Mr. McCain and Keating - whose real estate company was in McCain’s home state of Arizona - were social friends and political allies. Mr. McCain raked in $112,000 from Keating, his family and associates in his early campaigns. The senator and his family flew in Keating’s company plane to the Bahamas and elsewhere.

In the events that triggered the Senate investigation, Mr. McCain and the other senators took up Keating’s cause with financial regulators in 1987 as they were investigating the businessman and referring possible criminal charges to the Justice Department.
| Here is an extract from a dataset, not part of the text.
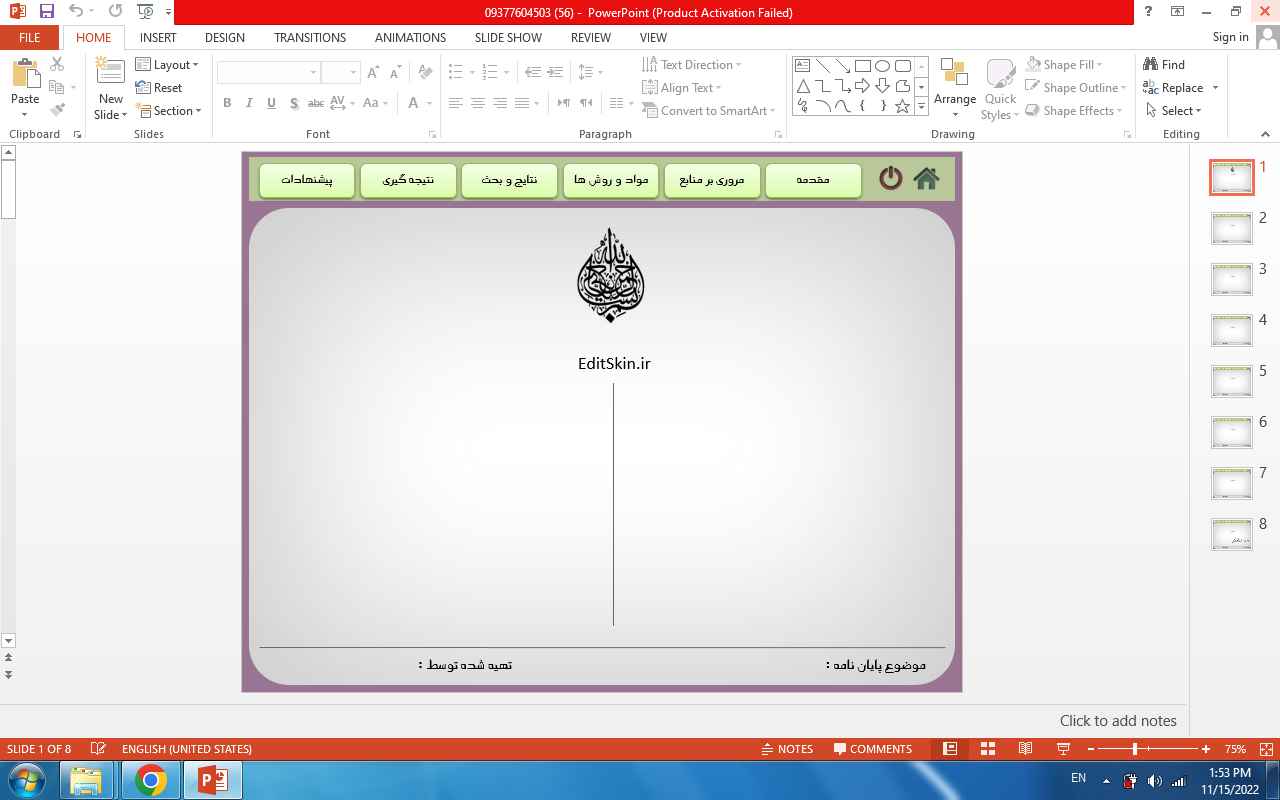Launch Chrome from the taskbar
This screenshot has width=1280, height=800.
151,780
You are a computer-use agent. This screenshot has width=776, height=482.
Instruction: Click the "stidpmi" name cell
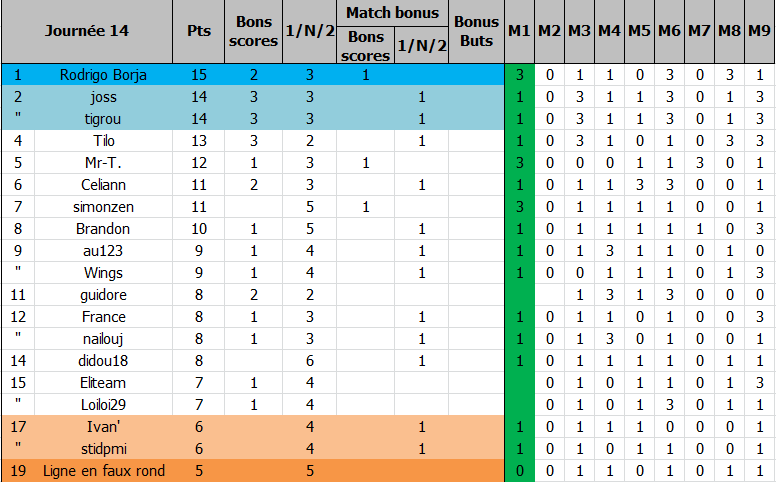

Keating eventually went to prison for financial wrongdoing.

An embarrassed Mr. McCain repaid $112,000 to the U.S. Treasury and reimbursed Keating for all the trips. The senator said he believed that Keating had previously been reimbursed for the trips, but he had not been.
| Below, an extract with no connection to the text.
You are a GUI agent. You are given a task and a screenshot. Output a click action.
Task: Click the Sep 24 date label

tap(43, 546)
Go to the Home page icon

Mr. McCain clearly was shaken by the experience.

During an interview with a reporter during the inquiry, the senator paced back and forth in his office, his step quickening as his anger rose. He was furious about Keating, a one-time friend who had called the decorated Vietnam prisoner of war a wimp for not doing more to get financial regulators off his back.

Mr. McCain also was furious at himself for walking into a scandal that almost sank his career.

Fast forward 20 years. Mr. Dowd’s press conference was part of a nasty exchange with Democratic rival Sen. Barack Obama’s campaign over the character of the two presidential candidates. His tone was nothing like Mr. McCain’s writings in his 2002 book, “Worth The Fighting For.”

Mr. McCain wrote that he learned many lessons from the Keating case, “And I’ve never forgotten a single one of them.

“I refrained from ever intervening in the regulatory decisions of the federal government if such intervention could be construed, rightly or wrongly, as done solely or primarily for the benefit of a major financial supporter of my campaigns,” he wrote.

He vowed to always be “an honest servant of the public interest.”

His attendance at two meetings with banking regulators was “the worst mistake of my life,” Mr. McCain wrote.